No, don’t look to me for incompetence…MY competence is fairly intact.
And honestly, knowing that, is enough for me.
I learned a long time ago that life is too short. I just have no room in me for holding onto any negative stuff. Period. That’s not who I want to be. And it feels so much lighter to just let it go. Gone. I need to lift myself above it, not get invested in things I can’t control (that’s a recipe for stress), stay positive, deal in things I CAN control.
I can’t control all that ignorance about fibromyalgia, I need to keep my focus on my own mental game, my own positiveness and “what I know IS real”. I won’t allow others to shake my confidence; I have a much graver, more daunting battle to fight, than fighting them.
So I keep and harness my power…I don’t let it seep out in negative emotions brought on by the misinformed ignorance of others. No, I won’t be frustrated, infuriated or insulted anymore. Instead, I CAN change how I think about them…instead of frustrated, maybe I’ll feel sorry for them for their ignorance, and small mindedness in some cases. It’s (really) their problem, not mine.
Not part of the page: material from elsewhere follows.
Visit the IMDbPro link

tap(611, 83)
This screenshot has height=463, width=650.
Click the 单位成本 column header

I can’t control how others think or what they do or what they say. But I CAN choose how I think and how I conduct myself and what I do with my life.
And what I know is real is I CAN continue to be a competent steady advocate for myself and my fibromyalgia, and in doing so…an advocate for all of those with fibromyalgia.
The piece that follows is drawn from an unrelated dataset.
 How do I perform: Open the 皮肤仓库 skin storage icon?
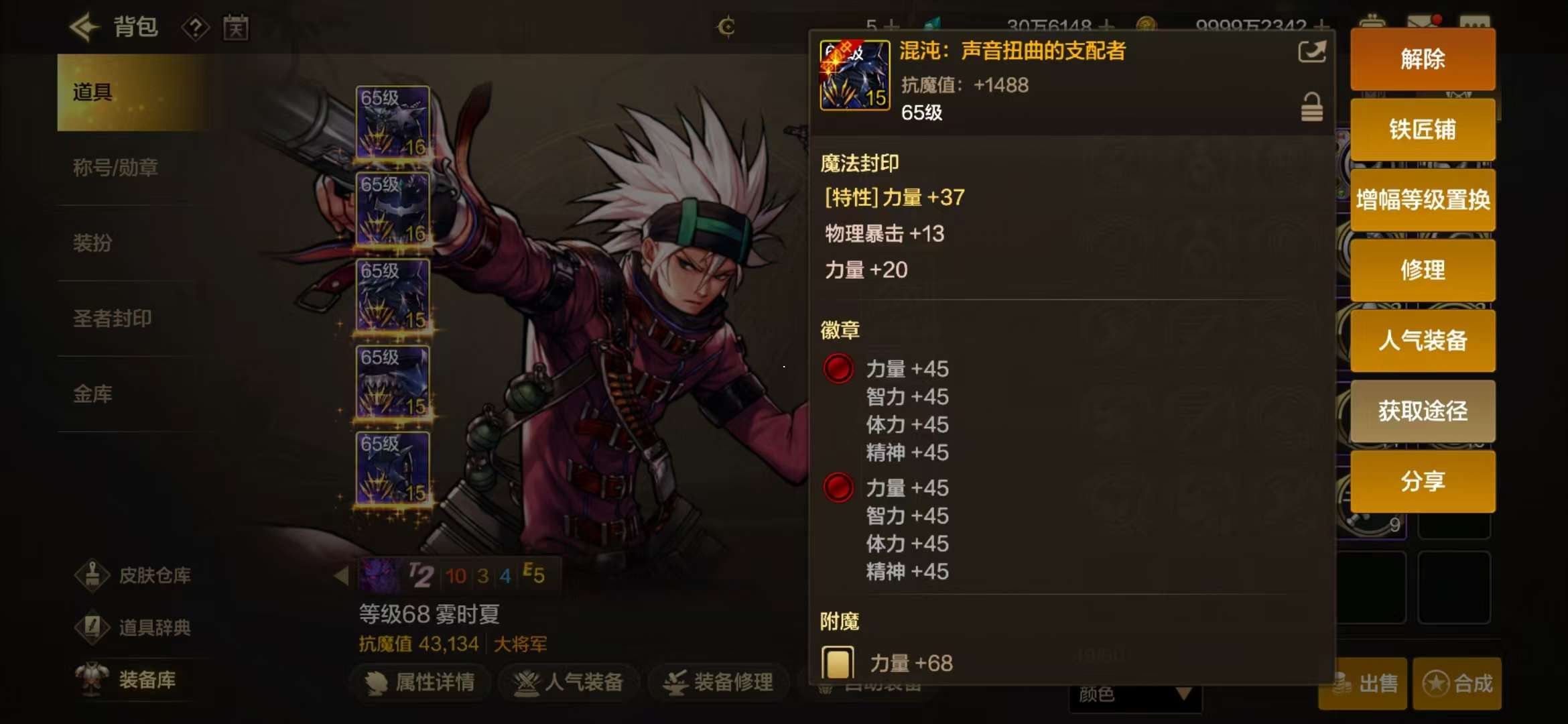pos(92,575)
Each one of us with fibromyalgia, if we stand tall, if we continue to advocate for ourselves, we are advocating for each other as well…and I believe we will stand the test of time.
We have to…we aren’t going anywhere.
I can really relate to this post. Not a big surprise as I think anyone with a so-called invisible illness can. I was diagnosed in 2004, but it started much earlier. I can organize health issues for everyone but myself. My competence had withered there, but yes we have other battles to fight, I agree.
Thanks so much for your feedback, I am thrilled to hear that the post resonates with you!